[Source data]
• • • • •

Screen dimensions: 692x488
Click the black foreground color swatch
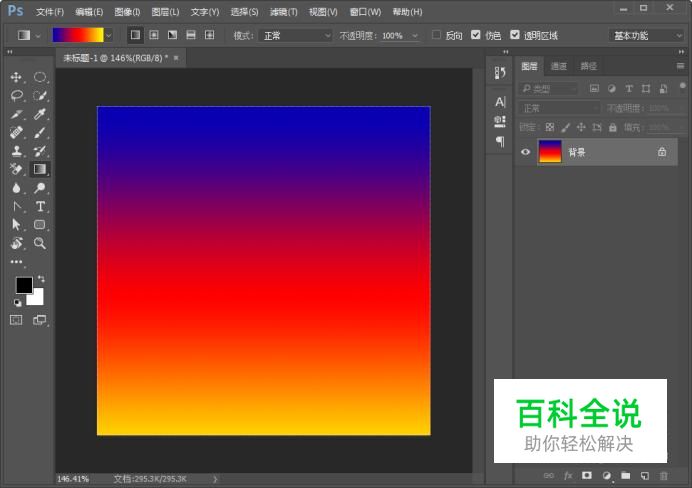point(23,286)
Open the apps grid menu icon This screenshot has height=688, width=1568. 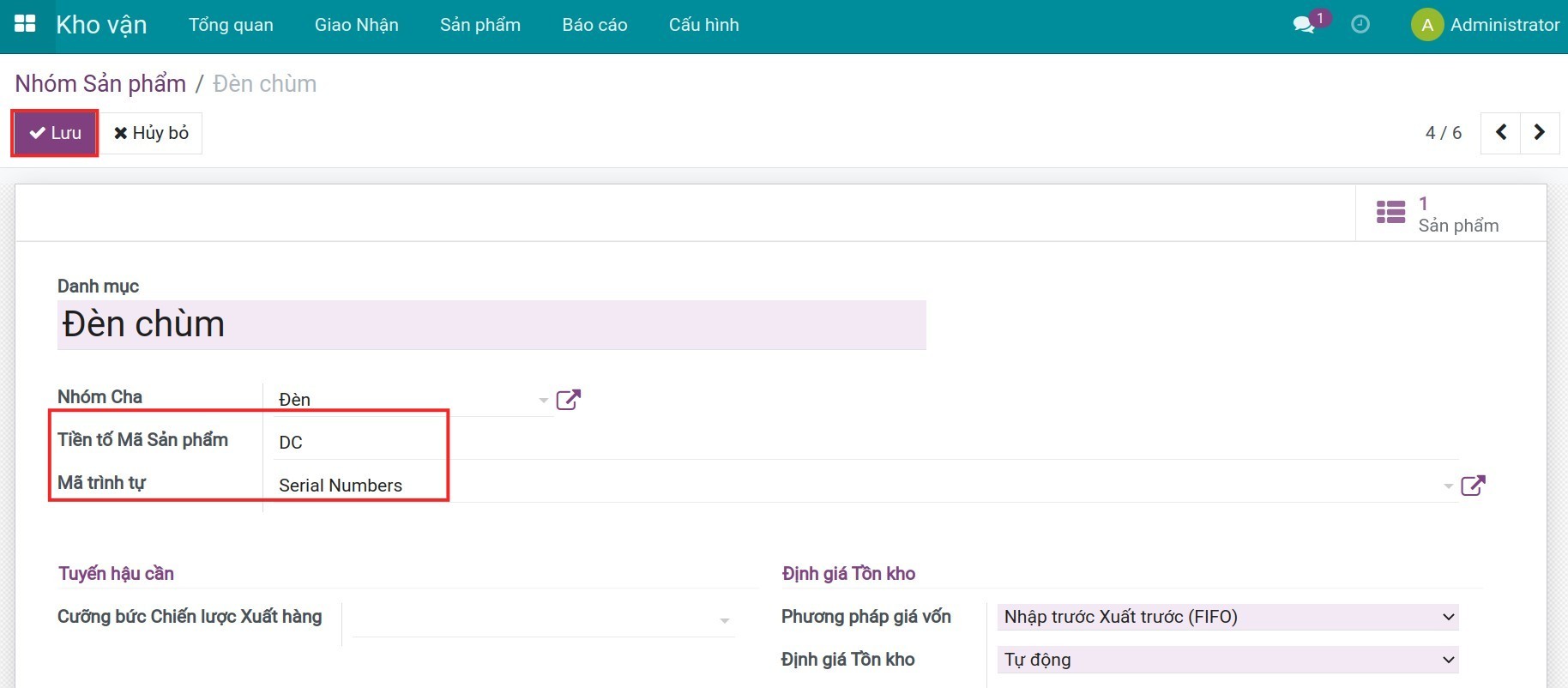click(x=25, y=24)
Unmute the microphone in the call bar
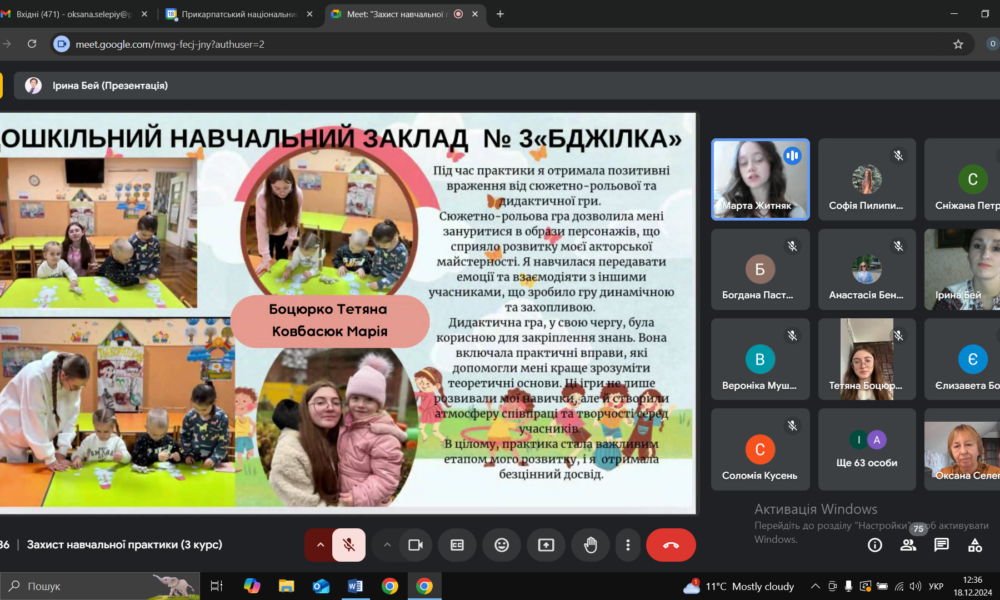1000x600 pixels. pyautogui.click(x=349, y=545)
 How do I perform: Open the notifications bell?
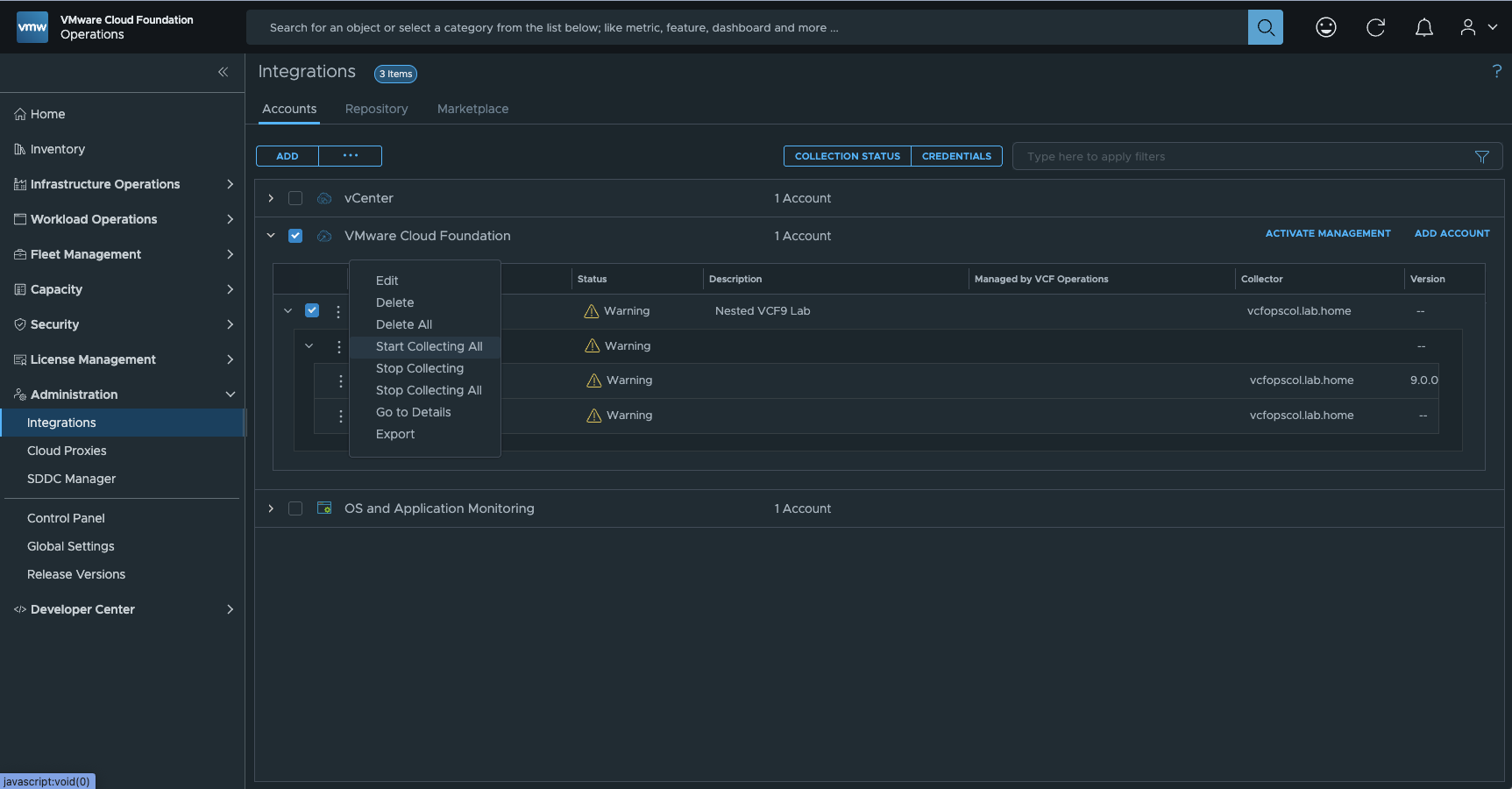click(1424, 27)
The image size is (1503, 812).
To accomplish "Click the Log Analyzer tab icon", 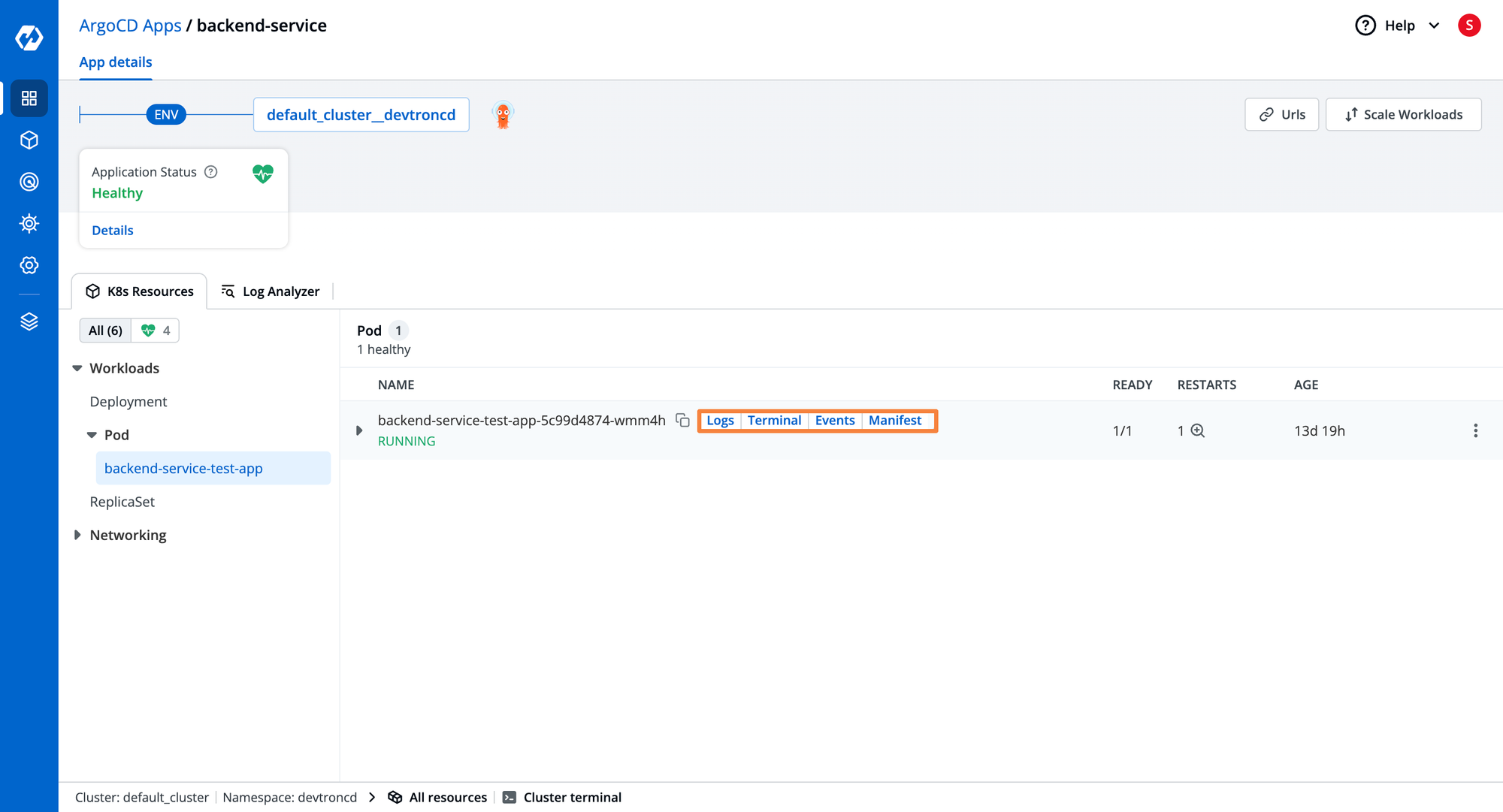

• • • • •

Please output only the lines running from the one that holds "How do I perform: Open" through the last line of the entries, both ends included, without any images.

 How do I perform: Open the notifications bell?
click(1424, 27)
The image size is (1503, 812).
To accomplish "Click the Log Analyzer tab icon", 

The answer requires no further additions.